Execution of instructions and object manipulation: perform operations in the metaverse based on the results returned from the generative AI.

// Functions to perform object operations in the metaverse.
function executeCommand(action, objectId) {
    const object = objects.find(obj => obj.id === objectId);
    if (!object) {
        console.log("Object not found.");
        return;
    }

    switch (action) {
        case "moveLeft":
            object.position.x -= 1;
            console.log(`Object ${object.name} moved to the left.

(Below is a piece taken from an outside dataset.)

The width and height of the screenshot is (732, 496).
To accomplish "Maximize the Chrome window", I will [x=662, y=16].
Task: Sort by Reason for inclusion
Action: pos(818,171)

New position:`, object.position);
            break;
        // Other examples of operation can be added.
        default:
            console.log("Invalid action.");
    }
}

Command processing summary: Finally, a series of processes are summarised: receiving user input, AI analysis and command execution.

async function processUserCommand(userCommand) {
    const objectsInfo = getObjectInfo();
    const aiResult = await parseCommandWithAI(userCommand, objectsInfo);

    // Decide which objects and actions to execute based on the analysis results
    // Let's assume that we return ‘moveLeft’ and a result of ‘1’.
    const [action, objectId] = aiResult.split(" ");
    executeCommand(action, parseInt(objectId));
}

// Processes commands entered by the user.
processUserCommand("Move the blue chair to the left.");

4. key points for extending functionality: in addition to this basic flow, the following additional features enable richer interactions

• Additional attributes: provide flexible operations according to the type and state of the object.
• Feedback function: feedback the results of operations to the user and check their reflection in the metaverse.
• Database storage: operation history is stored in a database for later use as analysis and learning data.

Applications:

• Voice command support: enables operation of the metaverse from voice instructions by combining a voice recognition API.
• Dynamic object management: extend the use of generative AI to respond flexibly when users dynamically add objects.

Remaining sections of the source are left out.